The motion court granted the motion, holding, in part, that the Release barred the action.

Here, the doctrines of contractual release and res judicata apply to the Release and 1974 stipulation of discontinuance. After filing a lawsuit involving “all items of [Mr. Westheim’s] art collection,” Ms. Westheim-Frenk chose to settle and discontinue the 1973 Action “with prejudice” on the advice of her New York counsel. Ms. Westheim-Frenk also contemporaneously executed the Release, supported by consideration, which bars “all manner of actions” against Ms. Weidler and Ms.

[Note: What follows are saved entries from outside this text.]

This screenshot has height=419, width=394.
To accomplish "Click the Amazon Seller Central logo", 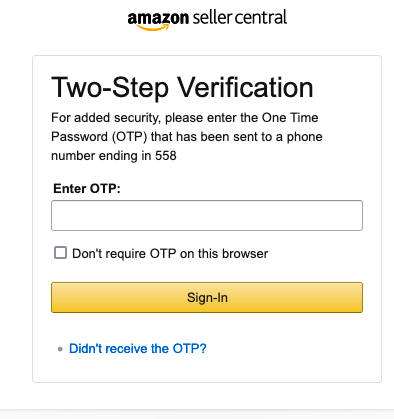I will [207, 20].
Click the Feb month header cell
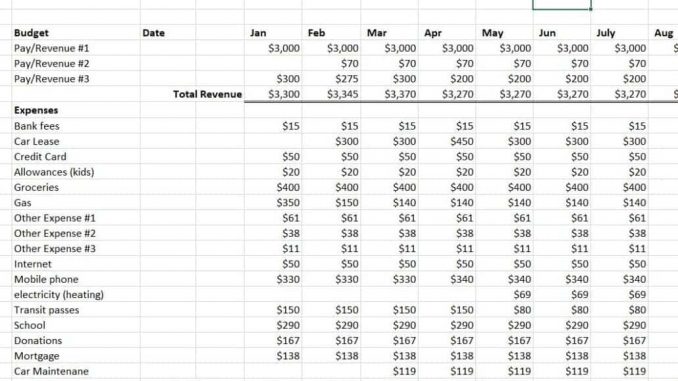Image resolution: width=678 pixels, height=381 pixels. (331, 33)
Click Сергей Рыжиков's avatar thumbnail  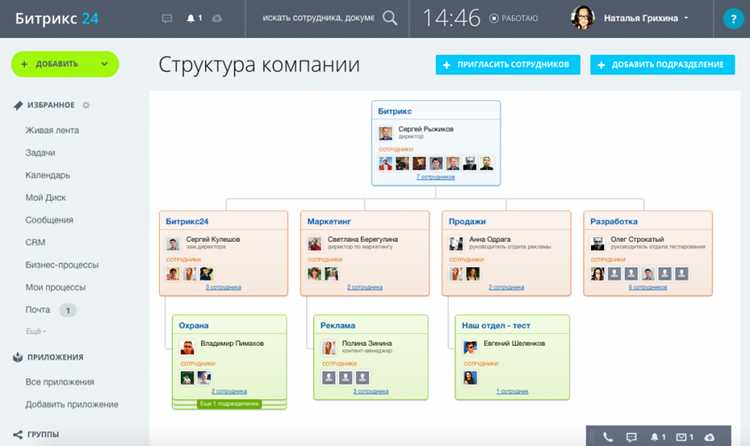[x=386, y=133]
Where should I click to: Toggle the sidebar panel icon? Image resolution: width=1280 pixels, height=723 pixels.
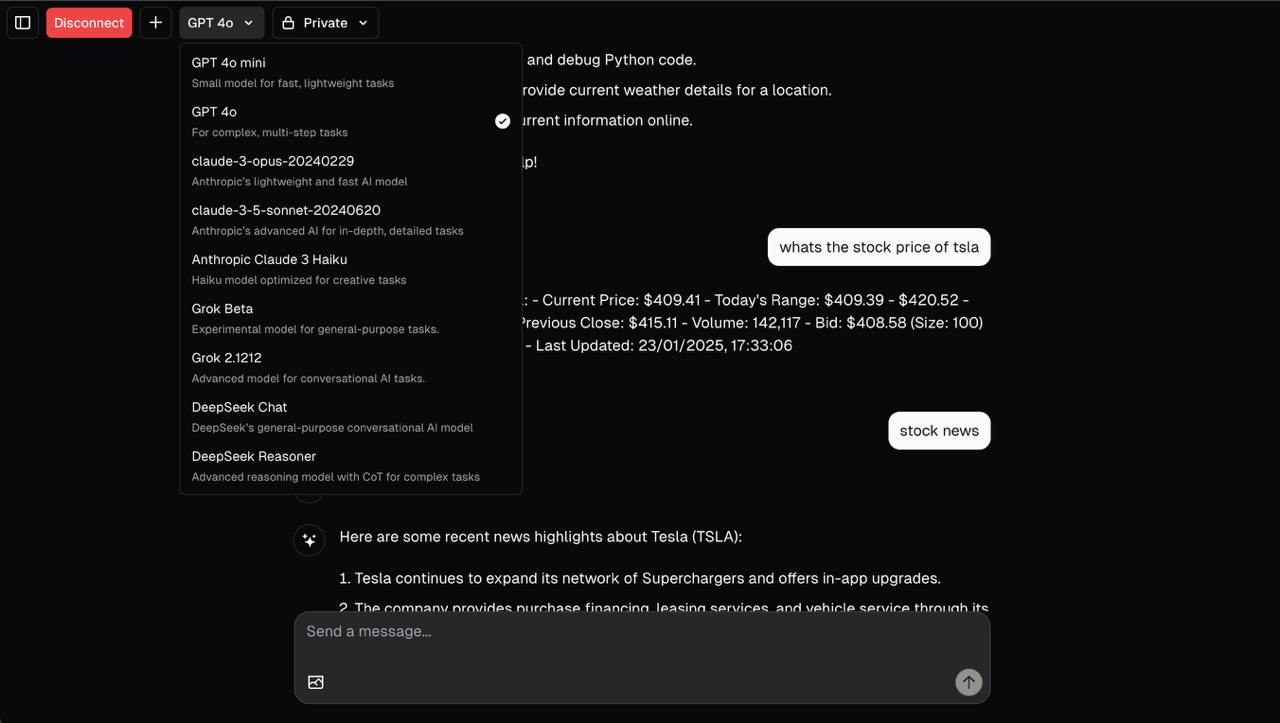[23, 23]
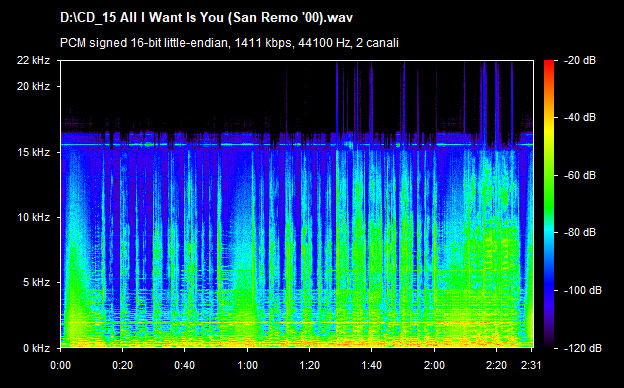The width and height of the screenshot is (624, 388).
Task: Click the 15 kHz frequency axis label
Action: click(33, 152)
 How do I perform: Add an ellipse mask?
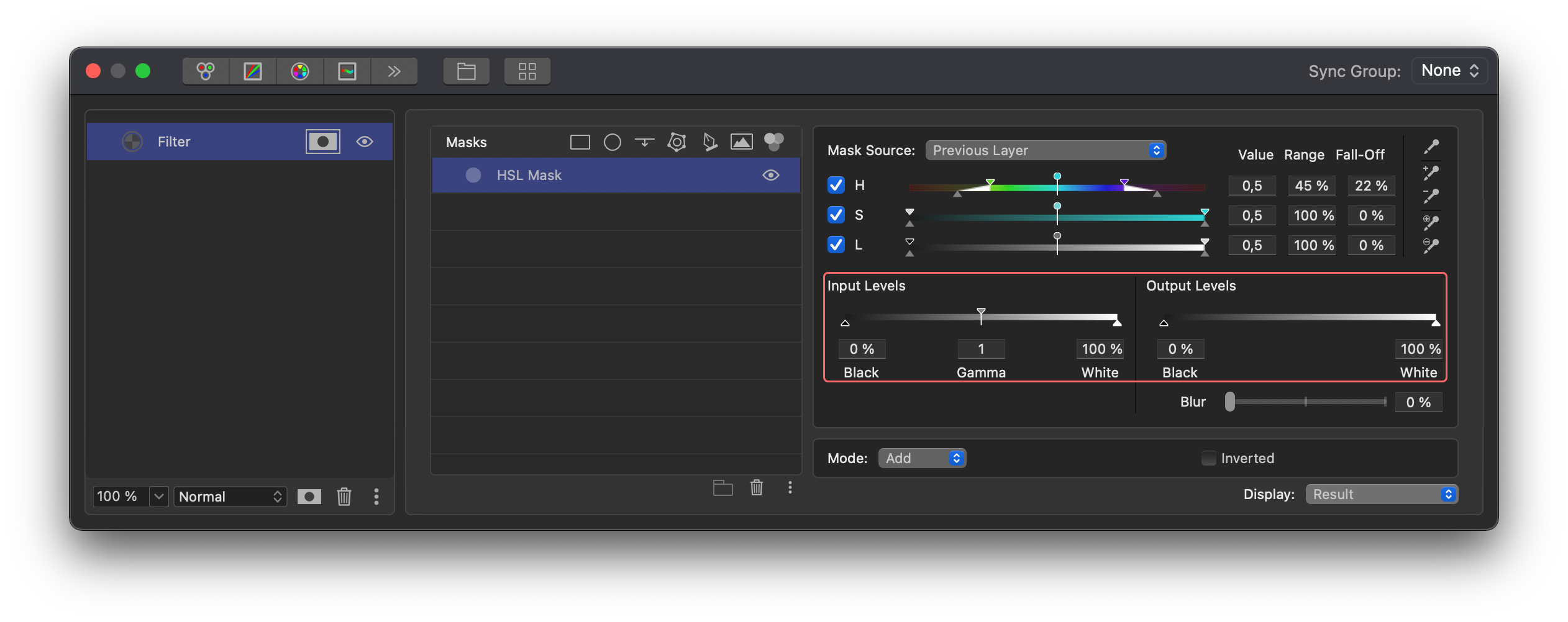click(x=612, y=142)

Weidler’s “successors and assigns.” By its terms, the Release applies to all actions Ms. Westheim-Frenk’s “heirs . . . can, shall or may have” involving “any matter, cause or thing whatsoever from the beginning of the world to the day of the date of these presents.”

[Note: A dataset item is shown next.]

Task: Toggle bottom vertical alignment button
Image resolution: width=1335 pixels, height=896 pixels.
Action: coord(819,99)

The motion court also rejected plaintiff’s contention that the Release applied to only one painting, the Kokoschka painting, Portrait of Dr. Robert Freund. The court found that the argument was not supported by sufficient admissible evidence.

The motion court further rejected plaintiff’s argument that the Release was procured by fraud – i.e., that there were no other pieces of artwork from Westheim’s collection. In this regard, the court held that the “alleged fraudulent misrepresentation was precisely the subject of the terminated 1973 Action: whether there were more artworks from Mr. Westheim’s collection” and, thus, insufficient to state a claim for a fraud separate from the release.

Plaintiff appealed. The First Department unanimously affirmed.

The First Department’s Decision

The Court held that the “motion court correctly found that [the] action … [was] barred by the general [R]elease and stipulation of discontinuance in the 1973 Action….” Slip Op. at *1. Like the motion court, the First Department found that “Plaintiff failed to present evidence that [Westheim-Frenk] intended to release claims with regard to one single painting only.” Id. The Court explained that, “on its face, the [R]elease encompasse[d] all claims of any kind whatsoever, and the 1973 lawsuit sought the return of any and all works of art alleged to have been formerly owned by Westheim.” Id.

The Court also held that “[p]laintiff failed to present evidence” demonstrating that the Release was procured by a fraud separate from the Release. Id. Lying about the whereabouts of the artwork was the subject of the complaint in the 1973 Action. Therefore, concluded the Court, the facts supporting the Release were the same as those that supported the alleged fraud:

The claim of fraudulent inducement is supported by the allegations that Charlotte Weidler, Westheim’s former colleague, friend, and lover, had converted art entrusted to her by Westheim and lied about its whereabouts in the years after the Second World War. These allegations do not establish a fraud separate from the subject of the release but are the same facts as those alleged in the 1973 complaint.

Id. (citations omitted).

Moreover, the Court held that even if plaintiff did allege a fraud separate from the Release, her claims would still fail.  Plaintiff could not satisfy the reasonable reliance element of a fraud claim: “plaintiff cannot establish reasonable reliance upon any statements allegedly given by Weidler to Frenk-Westheim that Weidler had no other knowledge of the Westheim art collection, in view of the fact that Weidler had advised Frenk-Westheim’s counsel that she had additional works, but they were all either gifts from Westheim or purchased from him.” Id. (citation omitted).


General releases are viewed as any other contract provision. When they are clear and unambiguous, the courts will enforce them according to their terms.

In Frenk, the Release was broad and encompassed any and all claims, known and unknown, concerning the 1973 Action. In light of the broad scope of the Release, Frenk serves as a reminder (and a warning) to practitioners to tailor their releases to the subject matter intended by the parties. Otherwise, a party challenging the release may find that it covered more than what was thought or intended.